In the data below, replace every "computer-use agent" with "desktop automation agent" and leave everything else unchanged.

Records for this task:
• • • • •

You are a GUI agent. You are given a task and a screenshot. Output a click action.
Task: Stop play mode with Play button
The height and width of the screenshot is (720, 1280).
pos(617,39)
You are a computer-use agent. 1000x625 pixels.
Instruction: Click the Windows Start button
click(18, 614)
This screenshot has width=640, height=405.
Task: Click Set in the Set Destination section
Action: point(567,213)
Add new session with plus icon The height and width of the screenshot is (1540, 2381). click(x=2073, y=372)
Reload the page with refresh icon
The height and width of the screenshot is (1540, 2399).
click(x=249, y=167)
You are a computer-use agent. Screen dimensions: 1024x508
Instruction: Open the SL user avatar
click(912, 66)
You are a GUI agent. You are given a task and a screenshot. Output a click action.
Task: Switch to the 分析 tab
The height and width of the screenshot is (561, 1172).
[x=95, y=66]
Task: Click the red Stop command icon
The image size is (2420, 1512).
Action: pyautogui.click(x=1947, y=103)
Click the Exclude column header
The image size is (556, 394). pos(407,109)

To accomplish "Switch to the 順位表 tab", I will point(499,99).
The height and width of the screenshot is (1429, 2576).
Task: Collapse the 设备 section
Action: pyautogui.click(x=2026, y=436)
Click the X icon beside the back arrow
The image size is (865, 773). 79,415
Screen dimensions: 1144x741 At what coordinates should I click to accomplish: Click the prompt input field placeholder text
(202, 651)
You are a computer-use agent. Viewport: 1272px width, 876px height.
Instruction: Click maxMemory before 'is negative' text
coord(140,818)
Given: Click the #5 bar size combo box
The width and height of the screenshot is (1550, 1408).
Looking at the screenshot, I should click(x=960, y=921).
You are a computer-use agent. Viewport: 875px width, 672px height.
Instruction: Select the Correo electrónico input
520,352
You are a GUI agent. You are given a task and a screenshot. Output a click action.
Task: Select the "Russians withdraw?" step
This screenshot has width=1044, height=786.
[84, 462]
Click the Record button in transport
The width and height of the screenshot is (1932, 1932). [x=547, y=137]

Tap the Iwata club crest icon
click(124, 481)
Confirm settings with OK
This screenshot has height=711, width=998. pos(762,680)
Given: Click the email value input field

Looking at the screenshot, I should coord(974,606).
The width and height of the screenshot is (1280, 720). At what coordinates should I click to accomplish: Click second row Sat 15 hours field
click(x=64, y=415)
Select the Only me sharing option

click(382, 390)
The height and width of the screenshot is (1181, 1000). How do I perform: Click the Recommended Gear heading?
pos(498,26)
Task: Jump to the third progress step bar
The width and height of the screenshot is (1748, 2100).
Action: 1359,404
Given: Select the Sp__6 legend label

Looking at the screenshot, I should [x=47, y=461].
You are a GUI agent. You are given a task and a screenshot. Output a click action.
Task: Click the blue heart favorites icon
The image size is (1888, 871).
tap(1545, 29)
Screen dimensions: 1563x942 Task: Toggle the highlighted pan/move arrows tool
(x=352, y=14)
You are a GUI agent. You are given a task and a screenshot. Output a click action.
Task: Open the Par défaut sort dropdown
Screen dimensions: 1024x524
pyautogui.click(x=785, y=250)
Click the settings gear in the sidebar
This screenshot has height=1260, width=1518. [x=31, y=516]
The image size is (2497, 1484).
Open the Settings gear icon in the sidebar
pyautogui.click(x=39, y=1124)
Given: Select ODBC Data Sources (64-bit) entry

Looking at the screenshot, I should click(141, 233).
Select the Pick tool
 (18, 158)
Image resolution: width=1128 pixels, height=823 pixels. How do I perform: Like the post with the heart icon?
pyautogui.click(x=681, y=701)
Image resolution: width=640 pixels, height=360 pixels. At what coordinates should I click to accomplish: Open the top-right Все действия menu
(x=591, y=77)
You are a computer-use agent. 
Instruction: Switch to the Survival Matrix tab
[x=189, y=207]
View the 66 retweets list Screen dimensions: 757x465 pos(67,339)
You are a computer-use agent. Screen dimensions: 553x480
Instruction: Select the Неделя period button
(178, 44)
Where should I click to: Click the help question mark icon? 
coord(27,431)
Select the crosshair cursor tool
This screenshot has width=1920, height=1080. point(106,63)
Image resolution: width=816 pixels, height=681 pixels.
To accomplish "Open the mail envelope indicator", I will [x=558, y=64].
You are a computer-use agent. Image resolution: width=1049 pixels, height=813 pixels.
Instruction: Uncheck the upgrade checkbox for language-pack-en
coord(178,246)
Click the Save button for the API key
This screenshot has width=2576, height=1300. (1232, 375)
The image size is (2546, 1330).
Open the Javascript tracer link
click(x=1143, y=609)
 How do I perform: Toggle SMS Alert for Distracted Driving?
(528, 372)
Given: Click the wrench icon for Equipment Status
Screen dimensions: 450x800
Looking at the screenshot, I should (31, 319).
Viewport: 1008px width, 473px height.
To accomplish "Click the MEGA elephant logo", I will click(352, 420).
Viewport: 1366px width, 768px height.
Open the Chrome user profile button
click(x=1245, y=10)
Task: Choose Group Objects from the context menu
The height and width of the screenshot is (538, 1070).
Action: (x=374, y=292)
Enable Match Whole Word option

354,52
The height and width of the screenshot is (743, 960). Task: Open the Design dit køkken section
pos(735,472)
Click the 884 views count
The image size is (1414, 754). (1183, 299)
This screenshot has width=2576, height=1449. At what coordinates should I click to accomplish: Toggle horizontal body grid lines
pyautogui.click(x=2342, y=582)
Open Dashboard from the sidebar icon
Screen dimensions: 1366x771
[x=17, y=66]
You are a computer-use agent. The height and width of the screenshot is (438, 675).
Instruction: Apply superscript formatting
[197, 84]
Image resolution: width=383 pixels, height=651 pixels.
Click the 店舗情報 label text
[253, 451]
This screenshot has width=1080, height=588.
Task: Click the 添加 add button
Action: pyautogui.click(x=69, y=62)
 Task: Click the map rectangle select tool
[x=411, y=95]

• • • • •

Result below:
You are a GUI agent. You are given a task and a screenshot. Output a click action.
Task: Stop play mode with Play button
The height and width of the screenshot is (720, 1280).
pos(617,39)
You are a desktop automation agent. 1000x625 pixels.
Instruction: Click the Windows Start button
click(18, 614)
This screenshot has width=640, height=405.
Task: Click Set in the Set Destination section
Action: point(567,213)
Add new session with plus icon The height and width of the screenshot is (1540, 2381). click(x=2073, y=372)
Reload the page with refresh icon
The height and width of the screenshot is (1540, 2399).
click(x=249, y=167)
You are a desktop automation agent. Screen dimensions: 1024x508
Instruction: Open the SL user avatar
click(912, 66)
You are a GUI agent. You are given a task and a screenshot. Output a click action.
Task: Switch to the 分析 tab
The height and width of the screenshot is (561, 1172).
[x=95, y=66]
Task: Click the red Stop command icon
The image size is (2420, 1512).
Action: pyautogui.click(x=1947, y=103)
Click the Exclude column header
The image size is (556, 394). pos(407,109)

To accomplish "Switch to the 順位表 tab", I will point(499,99).
The height and width of the screenshot is (1429, 2576).
Task: Collapse the 设备 section
Action: pyautogui.click(x=2026, y=436)
Click the X icon beside the back arrow
The image size is (865, 773). 79,415
Screen dimensions: 1144x741 At what coordinates should I click to accomplish: Click the prompt input field placeholder text
(202, 651)
You are a desktop automation agent. Viewport: 1272px width, 876px height.
Instruction: Click maxMemory before 'is negative' text
coord(140,818)
Given: Click the #5 bar size combo box
The width and height of the screenshot is (1550, 1408).
Looking at the screenshot, I should click(x=960, y=921).
You are a desktop automation agent. Viewport: 875px width, 672px height.
Instruction: Select the Correo electrónico input
520,352
You are a GUI agent. You are given a task and a screenshot. Output a click action.
Task: Select the "Russians withdraw?" step
This screenshot has width=1044, height=786.
[84, 462]
Click the Record button in transport
The width and height of the screenshot is (1932, 1932). [x=547, y=137]

Tap the Iwata club crest icon
click(124, 481)
Confirm settings with OK
This screenshot has height=711, width=998. pos(762,680)
Given: Click the email value input field

Looking at the screenshot, I should coord(974,606).
The width and height of the screenshot is (1280, 720). At what coordinates should I click to accomplish: Click second row Sat 15 hours field
click(x=64, y=415)
Select the Only me sharing option

click(382, 390)
The height and width of the screenshot is (1181, 1000). How do I perform: Click the Recommended Gear heading?
pos(498,26)
Task: Jump to the third progress step bar
The width and height of the screenshot is (1748, 2100).
Action: 1359,404
Given: Select the Sp__6 legend label

Looking at the screenshot, I should [x=47, y=461].
You are a GUI agent. You are given a task and a screenshot. Output a click action.
Task: Click the blue heart favorites icon
The image size is (1888, 871).
tap(1545, 29)
Screen dimensions: 1563x942 Task: Toggle the highlighted pan/move arrows tool
(x=352, y=14)
You are a GUI agent. You are given a task and a screenshot. Output a click action.
Task: Open the Par défaut sort dropdown
Screen dimensions: 1024x524
pyautogui.click(x=785, y=250)
Click the settings gear in the sidebar
This screenshot has height=1260, width=1518. [x=31, y=516]
The image size is (2497, 1484).
Open the Settings gear icon in the sidebar
pyautogui.click(x=39, y=1124)
Given: Select ODBC Data Sources (64-bit) entry

Looking at the screenshot, I should click(141, 233).
Select the Pick tool
 (18, 158)
Image resolution: width=1128 pixels, height=823 pixels. How do I perform: Like the post with the heart icon?
pyautogui.click(x=681, y=701)
Image resolution: width=640 pixels, height=360 pixels. At what coordinates should I click to accomplish: Open the top-right Все действия menu
(x=591, y=77)
You are a desktop automation agent. 
Instruction: Switch to the Survival Matrix tab
[x=189, y=207]
View the 66 retweets list Screen dimensions: 757x465 pos(67,339)
You are a desktop automation agent. Screen dimensions: 553x480
Instruction: Select the Неделя period button
(178, 44)
Where should I click to: Click the help question mark icon? 
coord(27,431)
Select the crosshair cursor tool
This screenshot has width=1920, height=1080. point(106,63)
Image resolution: width=816 pixels, height=681 pixels.
To accomplish "Open the mail envelope indicator", I will [x=558, y=64].
You are a desktop automation agent. Image resolution: width=1049 pixels, height=813 pixels.
Instruction: Uncheck the upgrade checkbox for language-pack-en
coord(178,246)
Click the Save button for the API key
This screenshot has width=2576, height=1300. (1232, 375)
The image size is (2546, 1330).
Open the Javascript tracer link
click(x=1143, y=609)
 How do I perform: Toggle SMS Alert for Distracted Driving?
(528, 372)
Given: Click the wrench icon for Equipment Status
Screen dimensions: 450x800
Looking at the screenshot, I should (31, 319).
Viewport: 1008px width, 473px height.
To accomplish "Click the MEGA elephant logo", I will click(352, 420).
Viewport: 1366px width, 768px height.
Open the Chrome user profile button
click(x=1245, y=10)
Task: Choose Group Objects from the context menu
The height and width of the screenshot is (538, 1070).
Action: (x=374, y=292)
Enable Match Whole Word option

354,52
The height and width of the screenshot is (743, 960). Task: Open the Design dit køkken section
pos(735,472)
Click the 884 views count
The image size is (1414, 754). (1183, 299)
This screenshot has width=2576, height=1449. At what coordinates should I click to accomplish: Toggle horizontal body grid lines
pyautogui.click(x=2342, y=582)
Open Dashboard from the sidebar icon
Screen dimensions: 1366x771
[x=17, y=66]
You are a desktop automation agent. The height and width of the screenshot is (438, 675).
Instruction: Apply superscript formatting
[197, 84]
Image resolution: width=383 pixels, height=651 pixels.
Click the 店舗情報 label text
[253, 451]
This screenshot has width=1080, height=588.
Task: Click the 添加 add button
Action: pyautogui.click(x=69, y=62)
 Task: Click the map rectangle select tool
[x=411, y=95]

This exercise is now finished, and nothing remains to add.